▶ **WHAT TO PRODUCE**
Where does the string "button" appear? Copy every line of the entries below that holds it.

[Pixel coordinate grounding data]

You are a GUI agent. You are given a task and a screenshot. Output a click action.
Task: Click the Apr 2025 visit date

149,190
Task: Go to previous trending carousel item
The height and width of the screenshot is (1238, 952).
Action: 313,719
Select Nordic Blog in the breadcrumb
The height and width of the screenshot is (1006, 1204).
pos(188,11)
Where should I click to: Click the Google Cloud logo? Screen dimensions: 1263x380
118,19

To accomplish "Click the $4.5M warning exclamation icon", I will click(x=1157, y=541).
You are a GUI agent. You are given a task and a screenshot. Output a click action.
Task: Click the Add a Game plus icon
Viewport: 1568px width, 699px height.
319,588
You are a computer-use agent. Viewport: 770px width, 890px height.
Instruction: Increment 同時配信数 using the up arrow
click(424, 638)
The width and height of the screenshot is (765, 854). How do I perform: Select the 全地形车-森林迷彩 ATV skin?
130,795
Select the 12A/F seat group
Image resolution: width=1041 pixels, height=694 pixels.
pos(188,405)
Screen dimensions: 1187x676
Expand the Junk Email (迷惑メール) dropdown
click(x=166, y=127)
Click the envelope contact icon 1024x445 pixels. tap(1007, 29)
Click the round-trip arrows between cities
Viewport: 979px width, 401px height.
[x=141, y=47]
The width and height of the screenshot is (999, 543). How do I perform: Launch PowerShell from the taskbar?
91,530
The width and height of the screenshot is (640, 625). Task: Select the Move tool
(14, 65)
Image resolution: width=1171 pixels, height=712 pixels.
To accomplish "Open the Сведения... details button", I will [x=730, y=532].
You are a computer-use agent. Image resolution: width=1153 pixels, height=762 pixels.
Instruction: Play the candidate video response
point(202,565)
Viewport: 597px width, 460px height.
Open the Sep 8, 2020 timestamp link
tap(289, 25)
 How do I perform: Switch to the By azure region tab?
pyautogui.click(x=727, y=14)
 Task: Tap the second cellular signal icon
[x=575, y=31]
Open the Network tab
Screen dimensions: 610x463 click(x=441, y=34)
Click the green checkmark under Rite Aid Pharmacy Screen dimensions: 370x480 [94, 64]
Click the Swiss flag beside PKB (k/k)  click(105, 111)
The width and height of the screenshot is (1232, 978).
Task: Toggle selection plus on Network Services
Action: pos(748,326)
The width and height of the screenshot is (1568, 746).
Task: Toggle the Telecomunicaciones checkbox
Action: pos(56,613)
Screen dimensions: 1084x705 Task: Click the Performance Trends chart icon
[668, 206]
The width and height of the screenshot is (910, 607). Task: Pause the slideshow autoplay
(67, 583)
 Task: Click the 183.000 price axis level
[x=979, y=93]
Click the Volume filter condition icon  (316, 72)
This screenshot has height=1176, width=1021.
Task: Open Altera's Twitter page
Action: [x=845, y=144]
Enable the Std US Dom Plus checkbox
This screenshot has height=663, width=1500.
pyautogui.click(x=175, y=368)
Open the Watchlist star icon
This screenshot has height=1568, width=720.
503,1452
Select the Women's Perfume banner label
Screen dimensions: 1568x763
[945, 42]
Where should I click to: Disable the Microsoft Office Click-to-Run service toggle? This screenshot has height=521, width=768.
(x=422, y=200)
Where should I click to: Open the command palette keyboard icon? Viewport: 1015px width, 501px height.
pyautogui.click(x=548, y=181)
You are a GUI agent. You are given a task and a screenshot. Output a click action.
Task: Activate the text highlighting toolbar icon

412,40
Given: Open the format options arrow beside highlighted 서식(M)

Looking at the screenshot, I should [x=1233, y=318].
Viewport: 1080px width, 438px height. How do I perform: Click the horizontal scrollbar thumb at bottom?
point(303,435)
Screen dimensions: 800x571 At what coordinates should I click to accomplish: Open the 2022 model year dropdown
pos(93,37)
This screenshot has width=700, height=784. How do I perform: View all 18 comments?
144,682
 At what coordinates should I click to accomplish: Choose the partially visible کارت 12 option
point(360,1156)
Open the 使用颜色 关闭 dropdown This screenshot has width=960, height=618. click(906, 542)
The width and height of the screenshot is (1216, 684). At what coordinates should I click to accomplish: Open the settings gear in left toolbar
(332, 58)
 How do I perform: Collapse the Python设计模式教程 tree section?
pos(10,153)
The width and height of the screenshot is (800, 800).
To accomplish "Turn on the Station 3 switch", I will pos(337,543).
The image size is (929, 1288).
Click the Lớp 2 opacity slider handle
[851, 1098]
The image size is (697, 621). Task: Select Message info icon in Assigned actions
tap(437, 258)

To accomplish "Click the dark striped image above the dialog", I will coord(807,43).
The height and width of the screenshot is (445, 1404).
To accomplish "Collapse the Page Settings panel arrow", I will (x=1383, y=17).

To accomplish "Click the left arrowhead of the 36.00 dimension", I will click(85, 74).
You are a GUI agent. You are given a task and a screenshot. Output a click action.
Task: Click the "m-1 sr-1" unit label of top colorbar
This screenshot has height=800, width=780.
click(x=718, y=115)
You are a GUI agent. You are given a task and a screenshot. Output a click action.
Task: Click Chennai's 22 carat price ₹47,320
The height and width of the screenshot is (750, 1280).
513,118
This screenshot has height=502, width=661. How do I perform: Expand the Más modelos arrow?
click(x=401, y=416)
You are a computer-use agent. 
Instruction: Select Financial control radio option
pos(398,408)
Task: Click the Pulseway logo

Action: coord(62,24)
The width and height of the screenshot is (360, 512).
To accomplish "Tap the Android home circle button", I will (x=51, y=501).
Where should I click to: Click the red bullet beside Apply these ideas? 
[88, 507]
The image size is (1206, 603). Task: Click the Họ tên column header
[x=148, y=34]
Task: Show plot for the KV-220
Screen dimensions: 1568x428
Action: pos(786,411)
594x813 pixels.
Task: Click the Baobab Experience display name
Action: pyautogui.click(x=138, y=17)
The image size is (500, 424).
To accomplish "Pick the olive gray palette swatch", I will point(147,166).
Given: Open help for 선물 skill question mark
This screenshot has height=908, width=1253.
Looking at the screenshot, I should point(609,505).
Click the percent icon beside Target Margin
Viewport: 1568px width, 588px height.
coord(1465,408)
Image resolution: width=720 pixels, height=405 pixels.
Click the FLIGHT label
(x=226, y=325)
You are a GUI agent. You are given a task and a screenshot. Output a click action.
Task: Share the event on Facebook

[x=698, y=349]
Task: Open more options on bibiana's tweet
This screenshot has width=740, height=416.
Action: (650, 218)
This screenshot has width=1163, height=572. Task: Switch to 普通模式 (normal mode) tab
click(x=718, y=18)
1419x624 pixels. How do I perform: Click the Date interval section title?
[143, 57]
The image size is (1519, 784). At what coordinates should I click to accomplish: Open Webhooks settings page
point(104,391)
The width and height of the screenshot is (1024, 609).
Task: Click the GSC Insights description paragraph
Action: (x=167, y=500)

▶ **RESPONSE BOX**
To accomplish "Open the Сведения... details button", I will [x=730, y=532].
To accomplish "Tap the Android home circle button", I will (x=51, y=501).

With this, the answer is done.